Spontaneous Symmetry Breaking and Collective Higgs-Goldstone Dynamics in Solid-State Phononic Frequency Combs

TL;DR

This work addresses the generation of phononic frequency combs via nonlinear coupling between Higgs‑like and Goldstone‑like phonon modes in hexagonal InMnO$_3$, driven by a short, high‑field THz pulse. It develops a nonlinear phononics model with two coupled coordinates $x_1$ and $x_2$, driven by $E_0$, with envelope $E_0 \exp\left[-\frac{4\ln 2}{\tau^2} t^2\right]\cos(\omega_D t)$, and analyzes the system using an implicit Radau integrator to map how $\tau$, $E_0$, $\omega_D$, and damping $Q$ shape comb formation.

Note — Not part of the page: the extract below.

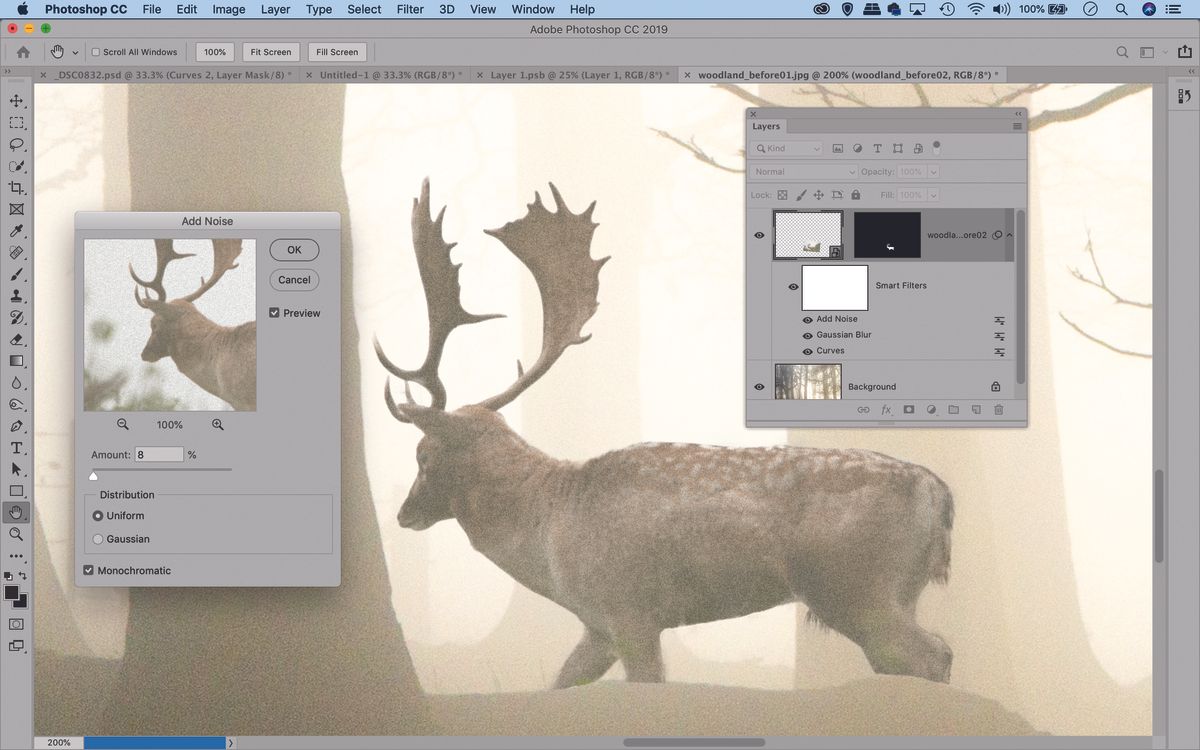Uncheck the Monochromatic checkbox

pyautogui.click(x=88, y=569)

The results show clear threshold behaviors for comb onset, tunable comb spacing and bandwidth, and eventual breakdown of coherence at high drive or weak damping, highlighting the critical role of Higgs–Goldstone coupling in enabling controllable phononic spectra. These findings offer a route to ultrafast, phonon‑based spectral control in symmetry‑broken solids and advance understanding of lattice dynamics under strong nonlinear driving.

Abstract

We investigate the generation of phononic frequency combs arising from nonlinear coupling between Higgs-like and Goldstone-like phonon modes in hexagonal InMnO3. The Higgs-like mode, an infrared-active optical phonon, is resonantly driven by a short, high-electric field terahertz pulse, while the optically inactive Goldstone-like mode is indirectly excited through intrinsic nonlinear mode coupling. Using a nonlinear phononics model, we numerically solve the coupled equations of motion governing the lattice dynamics and analyze the resulting time- and frequency-domain responses. By systematically varying key drive and material parameters-including electric field amplitude, pulse width, driving frequency, and mode damping-we identify the conditions under which stable phononic frequency combs emerge. Our results reveal clear threshold behaviors for comb formation, tunability of comb spacing and spectral bandwidth through external control parameters, and a breakdown of coherent comb structure at high drive strengths or weak damping. These findings demonstrate how nonlinear Higgs-Goldstone interactions enable controllable phononic frequency comb generation and provide insight into ultrafast lattice dynamics in symmetry-broken materials.

Figures (6)

• Figure 1: Time-domain dynamics of the coupled Higgs-like and Goldstone-like phonon modes in hexagonal InMnO$_3$. The figure shows the displacement $x_1(t)$ of the infrared-active Higgs mode driven by a terahertz pulse, $x_2(t)$ of the Goldstone-like mode excited through nonlinear coupling.(a) shows the complete time domain response spanning 100ps, (b) shows the steady state response, the last 20% of the time doamin response, refer TABLE II for the values used.
• Figure 2: Frequency-domain dynamics of the coupled Higgs-like and Goldstone-like phonon modes. (a) shows the $x_1(t)$ mode and (b) shows the $x_2(t)$ mode. Refer TABLE II for the values used.
• Figure 3: Contour plots showing the peak electric field amplitude $E_0$ dependence of the frequency-domain dynamics of the coupled Higgs-like and Goldstone-like phonon modes. Panel (a) shows the response of the Higgs-like mode $x_1$, while panel (b) shows the response of the Goldstone-like mode $x_2$. Only the peak electric field amplitude $E_0$ is varied within the range $\left[26.9507,\,46.6454\right]$, while all other parameters are fixed to their default values (see TABLE II).
• Figure 4: Contour plots showing the dependence of the frequency-domain dynamics of the coupled Higgs-like and Goldstone-like phonon modes on the pulse width $\tau$. Panel (a) shows the response of the Higgs-like mode $x_1$, while panel (b) shows the response of the Goldstone-like mode $x_2$. Only $\tau$ is varied within the range $[0.5,\,2.0]~\mathrm{ps}$, while all other parameters are fixed to their default values (see Table II).
• Figure 5: Contour plots showing the dependence of the frequency-domain dynamics of the coupled Higgs-like and Goldstone-like phonon modes on the driving frequency $f_D$. Panel (a) shows the response of the Higgs-like mode $x_1$, while panel (b) shows the response of the Goldstone-like mode $x_2$. Only $f_D$ is varied within the range $\left[3.4,\,4.6\right]~\mathrm{THz}$, while all other parameters are fixed to their default values (see Table II).